Reproduce the source records verbatim from their first line through the line containing "pos(133,140)", including both of those lines.

[Source records]

## start

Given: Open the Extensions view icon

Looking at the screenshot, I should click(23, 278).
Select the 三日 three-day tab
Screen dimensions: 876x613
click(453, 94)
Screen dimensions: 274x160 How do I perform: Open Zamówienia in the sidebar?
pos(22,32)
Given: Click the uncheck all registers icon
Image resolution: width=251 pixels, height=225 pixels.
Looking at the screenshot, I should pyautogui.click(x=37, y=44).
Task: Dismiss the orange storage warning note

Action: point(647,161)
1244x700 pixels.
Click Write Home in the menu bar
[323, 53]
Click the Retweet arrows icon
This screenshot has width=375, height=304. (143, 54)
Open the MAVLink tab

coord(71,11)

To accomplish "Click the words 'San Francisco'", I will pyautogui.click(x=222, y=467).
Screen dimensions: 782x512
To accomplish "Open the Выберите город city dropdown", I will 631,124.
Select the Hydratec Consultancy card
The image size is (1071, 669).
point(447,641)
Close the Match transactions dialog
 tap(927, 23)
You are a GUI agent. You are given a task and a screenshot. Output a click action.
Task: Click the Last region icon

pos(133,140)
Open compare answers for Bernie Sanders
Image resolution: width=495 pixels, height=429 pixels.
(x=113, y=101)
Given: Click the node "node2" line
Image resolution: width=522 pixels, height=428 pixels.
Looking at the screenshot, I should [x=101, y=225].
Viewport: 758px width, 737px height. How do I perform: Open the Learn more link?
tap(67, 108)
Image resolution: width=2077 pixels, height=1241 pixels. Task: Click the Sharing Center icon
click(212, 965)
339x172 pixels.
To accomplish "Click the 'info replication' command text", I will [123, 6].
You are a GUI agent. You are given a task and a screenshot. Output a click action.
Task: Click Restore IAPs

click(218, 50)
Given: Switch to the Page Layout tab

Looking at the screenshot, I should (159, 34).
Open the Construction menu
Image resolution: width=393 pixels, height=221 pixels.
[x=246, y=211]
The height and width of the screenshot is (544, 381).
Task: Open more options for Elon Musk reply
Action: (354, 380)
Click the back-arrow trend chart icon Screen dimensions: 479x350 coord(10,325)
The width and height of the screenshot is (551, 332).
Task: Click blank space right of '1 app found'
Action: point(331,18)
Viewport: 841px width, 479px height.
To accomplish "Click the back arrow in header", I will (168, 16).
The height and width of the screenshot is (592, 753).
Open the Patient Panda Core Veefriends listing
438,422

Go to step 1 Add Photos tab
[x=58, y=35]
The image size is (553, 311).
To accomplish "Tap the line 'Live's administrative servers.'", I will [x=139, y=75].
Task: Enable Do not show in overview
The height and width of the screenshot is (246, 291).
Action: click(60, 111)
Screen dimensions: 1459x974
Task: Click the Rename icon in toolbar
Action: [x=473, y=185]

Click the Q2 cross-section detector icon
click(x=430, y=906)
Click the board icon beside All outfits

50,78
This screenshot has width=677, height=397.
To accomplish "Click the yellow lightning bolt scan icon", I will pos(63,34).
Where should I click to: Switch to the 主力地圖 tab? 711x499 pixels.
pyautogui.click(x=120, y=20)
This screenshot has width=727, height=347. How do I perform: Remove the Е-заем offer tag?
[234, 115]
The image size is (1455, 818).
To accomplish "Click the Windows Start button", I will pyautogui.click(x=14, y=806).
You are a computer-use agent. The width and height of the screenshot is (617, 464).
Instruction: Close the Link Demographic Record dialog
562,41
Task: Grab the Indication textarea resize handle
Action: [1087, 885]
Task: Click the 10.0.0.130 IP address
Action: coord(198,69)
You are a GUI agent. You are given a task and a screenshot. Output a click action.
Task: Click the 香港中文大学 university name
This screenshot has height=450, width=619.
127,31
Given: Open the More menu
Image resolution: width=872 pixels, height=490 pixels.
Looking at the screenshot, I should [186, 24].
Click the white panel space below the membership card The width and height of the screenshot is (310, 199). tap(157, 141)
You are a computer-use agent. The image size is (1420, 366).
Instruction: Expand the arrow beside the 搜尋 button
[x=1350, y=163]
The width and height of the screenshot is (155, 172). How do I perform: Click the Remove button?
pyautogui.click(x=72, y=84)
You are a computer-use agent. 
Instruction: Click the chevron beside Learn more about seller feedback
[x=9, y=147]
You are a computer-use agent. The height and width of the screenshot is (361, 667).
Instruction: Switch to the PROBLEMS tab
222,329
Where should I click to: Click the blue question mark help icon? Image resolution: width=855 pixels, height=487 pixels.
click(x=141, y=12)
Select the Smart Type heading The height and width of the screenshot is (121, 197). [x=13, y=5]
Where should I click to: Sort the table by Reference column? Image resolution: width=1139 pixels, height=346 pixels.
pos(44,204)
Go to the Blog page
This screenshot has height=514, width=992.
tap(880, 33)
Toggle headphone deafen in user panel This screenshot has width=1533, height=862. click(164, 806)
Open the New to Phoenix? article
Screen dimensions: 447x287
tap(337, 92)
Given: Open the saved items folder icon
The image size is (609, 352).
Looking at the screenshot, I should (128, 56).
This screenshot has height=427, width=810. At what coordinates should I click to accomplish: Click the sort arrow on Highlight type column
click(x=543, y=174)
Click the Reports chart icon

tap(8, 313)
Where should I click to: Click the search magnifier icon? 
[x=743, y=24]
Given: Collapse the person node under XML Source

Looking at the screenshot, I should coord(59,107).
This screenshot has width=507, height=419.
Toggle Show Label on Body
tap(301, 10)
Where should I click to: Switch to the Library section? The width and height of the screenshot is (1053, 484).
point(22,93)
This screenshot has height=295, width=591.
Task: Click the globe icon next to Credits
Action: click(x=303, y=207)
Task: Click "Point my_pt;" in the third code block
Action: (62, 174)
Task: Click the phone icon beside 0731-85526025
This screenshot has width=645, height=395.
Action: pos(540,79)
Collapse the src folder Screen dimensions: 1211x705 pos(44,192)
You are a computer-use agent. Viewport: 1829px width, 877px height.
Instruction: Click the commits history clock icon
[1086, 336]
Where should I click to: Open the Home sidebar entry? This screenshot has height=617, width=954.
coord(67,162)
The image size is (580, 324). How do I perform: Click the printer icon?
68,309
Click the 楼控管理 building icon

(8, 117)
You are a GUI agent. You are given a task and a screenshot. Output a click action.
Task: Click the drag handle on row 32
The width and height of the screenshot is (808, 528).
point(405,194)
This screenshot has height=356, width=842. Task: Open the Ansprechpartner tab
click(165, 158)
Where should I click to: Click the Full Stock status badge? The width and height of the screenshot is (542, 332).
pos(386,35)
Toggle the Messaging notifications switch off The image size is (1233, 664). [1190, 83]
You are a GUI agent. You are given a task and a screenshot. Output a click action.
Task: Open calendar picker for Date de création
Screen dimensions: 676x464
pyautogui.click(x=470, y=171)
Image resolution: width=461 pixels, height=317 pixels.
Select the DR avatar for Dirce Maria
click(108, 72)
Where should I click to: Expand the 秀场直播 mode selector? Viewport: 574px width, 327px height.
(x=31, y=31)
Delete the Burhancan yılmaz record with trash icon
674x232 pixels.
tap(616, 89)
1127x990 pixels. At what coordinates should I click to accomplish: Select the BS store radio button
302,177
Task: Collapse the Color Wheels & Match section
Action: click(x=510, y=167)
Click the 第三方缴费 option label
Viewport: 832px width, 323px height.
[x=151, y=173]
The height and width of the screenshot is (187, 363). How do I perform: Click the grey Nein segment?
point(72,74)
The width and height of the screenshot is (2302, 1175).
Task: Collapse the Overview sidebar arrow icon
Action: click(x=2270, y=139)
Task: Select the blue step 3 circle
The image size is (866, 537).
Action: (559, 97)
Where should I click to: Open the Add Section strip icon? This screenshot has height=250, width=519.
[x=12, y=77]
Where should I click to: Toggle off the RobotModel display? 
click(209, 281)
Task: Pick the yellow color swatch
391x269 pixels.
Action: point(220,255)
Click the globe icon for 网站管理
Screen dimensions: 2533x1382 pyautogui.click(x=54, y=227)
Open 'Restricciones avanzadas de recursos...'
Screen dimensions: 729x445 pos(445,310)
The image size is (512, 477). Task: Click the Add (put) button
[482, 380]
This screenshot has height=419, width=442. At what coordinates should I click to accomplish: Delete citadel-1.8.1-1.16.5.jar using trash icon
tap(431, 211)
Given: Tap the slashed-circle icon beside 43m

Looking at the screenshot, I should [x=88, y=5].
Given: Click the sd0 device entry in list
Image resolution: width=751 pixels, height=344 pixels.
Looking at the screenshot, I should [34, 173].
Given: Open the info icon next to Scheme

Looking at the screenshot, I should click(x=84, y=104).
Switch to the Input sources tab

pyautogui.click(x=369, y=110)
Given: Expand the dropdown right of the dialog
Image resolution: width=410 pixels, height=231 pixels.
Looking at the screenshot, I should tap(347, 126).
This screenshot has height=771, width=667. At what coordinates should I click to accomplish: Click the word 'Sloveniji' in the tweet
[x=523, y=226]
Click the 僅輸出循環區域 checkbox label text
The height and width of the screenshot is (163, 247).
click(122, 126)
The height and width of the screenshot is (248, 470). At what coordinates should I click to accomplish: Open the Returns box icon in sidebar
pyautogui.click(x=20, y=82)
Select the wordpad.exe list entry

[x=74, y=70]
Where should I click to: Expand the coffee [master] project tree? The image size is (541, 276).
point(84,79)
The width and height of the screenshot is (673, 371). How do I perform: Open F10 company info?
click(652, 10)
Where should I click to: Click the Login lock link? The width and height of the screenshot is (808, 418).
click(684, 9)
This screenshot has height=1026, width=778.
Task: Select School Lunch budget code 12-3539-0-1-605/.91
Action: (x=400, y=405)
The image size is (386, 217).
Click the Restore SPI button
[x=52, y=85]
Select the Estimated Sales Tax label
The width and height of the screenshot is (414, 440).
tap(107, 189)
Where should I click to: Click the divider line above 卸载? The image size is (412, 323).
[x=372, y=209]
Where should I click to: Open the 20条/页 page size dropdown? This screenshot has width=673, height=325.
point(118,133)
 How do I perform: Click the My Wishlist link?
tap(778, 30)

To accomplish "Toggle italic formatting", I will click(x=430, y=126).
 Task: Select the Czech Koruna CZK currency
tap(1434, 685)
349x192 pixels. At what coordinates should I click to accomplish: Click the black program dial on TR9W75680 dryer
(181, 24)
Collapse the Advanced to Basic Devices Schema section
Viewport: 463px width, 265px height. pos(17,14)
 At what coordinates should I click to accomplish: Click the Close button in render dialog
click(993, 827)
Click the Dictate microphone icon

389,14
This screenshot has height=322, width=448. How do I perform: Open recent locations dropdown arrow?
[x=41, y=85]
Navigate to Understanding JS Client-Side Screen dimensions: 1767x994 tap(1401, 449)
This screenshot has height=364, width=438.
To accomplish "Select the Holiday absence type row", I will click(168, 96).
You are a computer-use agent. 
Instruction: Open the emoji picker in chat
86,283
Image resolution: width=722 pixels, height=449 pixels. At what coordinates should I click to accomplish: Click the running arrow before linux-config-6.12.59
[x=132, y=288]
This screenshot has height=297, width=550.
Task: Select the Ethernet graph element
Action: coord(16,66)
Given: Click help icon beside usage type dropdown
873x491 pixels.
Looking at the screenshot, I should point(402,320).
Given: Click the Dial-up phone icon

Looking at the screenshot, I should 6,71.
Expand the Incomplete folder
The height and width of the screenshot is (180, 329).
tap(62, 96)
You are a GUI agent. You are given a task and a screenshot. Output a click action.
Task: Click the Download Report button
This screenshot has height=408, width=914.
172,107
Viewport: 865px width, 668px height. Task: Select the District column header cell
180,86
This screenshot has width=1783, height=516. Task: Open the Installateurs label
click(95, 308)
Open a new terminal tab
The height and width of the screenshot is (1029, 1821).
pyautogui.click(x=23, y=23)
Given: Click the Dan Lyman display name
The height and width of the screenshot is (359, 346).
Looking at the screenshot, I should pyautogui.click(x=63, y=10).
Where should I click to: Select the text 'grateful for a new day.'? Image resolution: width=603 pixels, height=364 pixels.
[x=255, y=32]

## end

- _WORKED ANSWER_
Given: Open the Extensions view icon

Looking at the screenshot, I should click(23, 278).
Select the 三日 three-day tab
Screen dimensions: 876x613
click(453, 94)
Screen dimensions: 274x160 How do I perform: Open Zamówienia in the sidebar?
pos(22,32)
Given: Click the uncheck all registers icon
Image resolution: width=251 pixels, height=225 pixels.
Looking at the screenshot, I should pyautogui.click(x=37, y=44).
Task: Dismiss the orange storage warning note

Action: point(647,161)
1244x700 pixels.
Click Write Home in the menu bar
[323, 53]
Click the Retweet arrows icon
This screenshot has width=375, height=304. (143, 54)
Open the MAVLink tab

coord(71,11)

To accomplish "Click the words 'San Francisco'", I will pyautogui.click(x=222, y=467).
Screen dimensions: 782x512
To accomplish "Open the Выберите город city dropdown", I will 631,124.
Select the Hydratec Consultancy card
The image size is (1071, 669).
point(447,641)
Close the Match transactions dialog
 tap(927, 23)
You are a GUI agent. You are given a task and a screenshot. Output a click action.
Task: Click the Last region icon

pos(133,140)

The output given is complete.